**WORK INSTRUCTIONS**
A. In the passage on Maximilian and the Mexican Church, who made the formal invitation that Maximilian accepted?
B. Extend the passage on Maximilian and the Mexican Church, picking up after its final sentence.

* Start SOURCE PASSAGE *

Priests and religious were allowed to wear their habits in public again, marriage became a Church matter again and numerous other laws were decreed including the law which required all people to kneel whenever the Most Blessed Sacrament was being carried in procession. However, the French stood firm on refusing to allow all of the property confiscated by Juarez to be returned to the Church. Part of this was because much of this land was then owned by French nationals; which requires some explanation. When Benito Juarez seized the property of the Church, which some have estimated included about one third of the country, no matter how many anti-clerical laws they passed they could not alter the fact that the vast majority of Mexicans were God fearing Catholics and so when these lands were put up for sale most Mexicans refused to buy them. In their absence, foreign investors stepped in and purchased the properties and in many cases these foreigners were Frenchmen. Dependent as they were on French arms, the conservative junta looked the other way on this and contented themselves with waiting for a formal monarchy of their own to be established.

At the time of the transfer of power the ruling junta established a council of regency which consisted of General Almonte, General Mariano de Salas and Archbishop Labastida; which formally invited the Archduke Maximilian of Austria to accept the crown of Mexico. Some of those involved on the French side were wary of the presence of Labastida; fearing that he would dominate the council and make Mexico a de facto theocracy. Allegedly it was Labastida himself who suggested Maximilian as a candidate for the throne but it is certain that the archbishop met with Maximilian while in Europe and therein lies one of the first mistakes made by the two factions of Church and Crown. Archduke Maximilian had, from an earlier visit to the Empire of Brazil (which he was much taken with), formed a very low opinion of the Latin American clerics and he did not make much of an effort to hide this opinion from the outset. Given that it was the pro-Catholic faction which was most involved in offering him the Crown of Mexico, this certainly did not bode well for the future that he was making such critical observations of what was to be his power base.

However, at that early stage, both sides seemed to be looking through rose colored glasses and seeing only the best of possibilities in each other. Maximilian looked at the Church and, as was his habit, saw only the best of intentions and assumed that all were as reasonable and liberal-minded as himself. For her part, the Church tended to look upon Maximilian and, despite some reservations at his liberal tendencies, saw only a Hapsburg archduke, a descendant of Emperor Charles V and the hope of a traditional, Catholic monarchy in the old style. Both, to some degree, saw what they most desired and, as such, both were set up for disappointment. However, all of that was still in the future, and for the time being all parties concerned were focused only on getting Maximilian to Mexico and establishing the Second Mexican Empire. Gutierrez de Estrada made the formal invitation and when Maximilian accepted he and his wife were hailed by the assembled Mexican dignitaries as the Emperor and Empress of Mexico. For the young imperial couple this was to be their chance to put all of their lofty ideals into practice and establish a new era in the history of monarchy. For the Church, they saw this as their opportunity to restore the old order and put right all that Juarez had put wrong. Archbishop Labastida made it very clear to the French that, on the key issue involved, Church support for the enterprise was entirely dependent on the restoration of their estates.

* End SOURCE PASSAGE *
* Start EXTRACTED DATA *

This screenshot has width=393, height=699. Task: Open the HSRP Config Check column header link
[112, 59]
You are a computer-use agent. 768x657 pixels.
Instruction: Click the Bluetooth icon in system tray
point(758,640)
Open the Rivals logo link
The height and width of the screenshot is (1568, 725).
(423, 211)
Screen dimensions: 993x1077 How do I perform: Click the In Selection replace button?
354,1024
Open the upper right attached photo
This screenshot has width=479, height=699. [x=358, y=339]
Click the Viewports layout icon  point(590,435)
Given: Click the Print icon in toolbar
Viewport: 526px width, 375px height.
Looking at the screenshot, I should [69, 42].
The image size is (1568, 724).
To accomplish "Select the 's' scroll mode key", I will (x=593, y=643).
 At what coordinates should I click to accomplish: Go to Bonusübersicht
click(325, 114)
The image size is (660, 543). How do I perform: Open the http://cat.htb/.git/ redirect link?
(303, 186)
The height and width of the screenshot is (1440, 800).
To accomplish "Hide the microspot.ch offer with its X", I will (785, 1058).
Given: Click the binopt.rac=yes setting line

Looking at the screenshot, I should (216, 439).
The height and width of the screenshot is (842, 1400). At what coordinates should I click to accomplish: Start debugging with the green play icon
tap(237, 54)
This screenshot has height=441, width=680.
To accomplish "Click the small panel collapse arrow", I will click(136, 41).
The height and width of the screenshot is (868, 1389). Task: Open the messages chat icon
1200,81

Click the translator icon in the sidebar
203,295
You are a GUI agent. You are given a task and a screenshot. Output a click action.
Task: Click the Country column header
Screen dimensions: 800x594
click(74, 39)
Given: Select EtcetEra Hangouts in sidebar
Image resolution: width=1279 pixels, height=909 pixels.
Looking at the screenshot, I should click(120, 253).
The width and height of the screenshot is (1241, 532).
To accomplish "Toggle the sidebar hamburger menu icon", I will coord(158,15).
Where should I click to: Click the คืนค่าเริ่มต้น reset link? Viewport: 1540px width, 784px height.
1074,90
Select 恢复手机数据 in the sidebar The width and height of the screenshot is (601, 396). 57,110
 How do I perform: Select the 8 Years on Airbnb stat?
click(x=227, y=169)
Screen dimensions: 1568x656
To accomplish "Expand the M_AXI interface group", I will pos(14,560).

* End EXTRACTED DATA *

**TASK ANSWERS**
A. Gutierrez de Estrada made the formal invitation.

B.
This was not made a secret, however, both Napoleon and Maximilian chose to ignore it since it did not fit in with their own ideals and temperament. Over time there would be no getting around the issue and it would become a stone around the neck of both Maximilian and the Mexican Catholic Church. Once Maximilian had accepted the Mexican Crown, the clerical bank holiday, so to speak, under the regency of General Almonte came to an end and the venerable officer was soon given a grand title and shipped off to Europe. Almost as soon as Maximilian and Carlota arrived in Mexico trouble began brewing with the Church. Empress Carlota was aghast at the ignorance of the native peasants and laid much of the blame for this at the door of poor catechesis on the part of the Church and her feeling was not entirely unfounded. However, as stated, it was surely a little less than prudent to so quickly begin to criticize the most powerful group in Mexico favorable toward the monarchy. On the other side, the hopes of the Church were also quickly disappointed.

Emperor Maximilian shocked and angered the clerical party when he refused to restore the lands confiscated by Juarez to the Church. He did repeal the other oppressive laws and offered to make Catholicism the official religion of Mexico, however, he also insisted on full freedom of religion. Maximilian saw this as a totally reasonable position and could not believe that he, a practicing Catholic who had been warmly received by the Pope upon leaving for Mexico, would not be acclaimed by the Church. However, to put it succinctly, the Church found this proposal totally unacceptable. They demanded that all their property be restored to them and that the Catholic faith be the only legal religion in the Mexican Empire. Essentially, they were holding fast to their goal to have a total restoration of their previous position in the Spanish period and the early years of independent Mexico. They viewed the position of Maximilian as almost a betrayal of his core supporters whereas the Emperor viewed their demand for the return of all lands and their opposition to freedom of religion as an archaic and bigoted attitude.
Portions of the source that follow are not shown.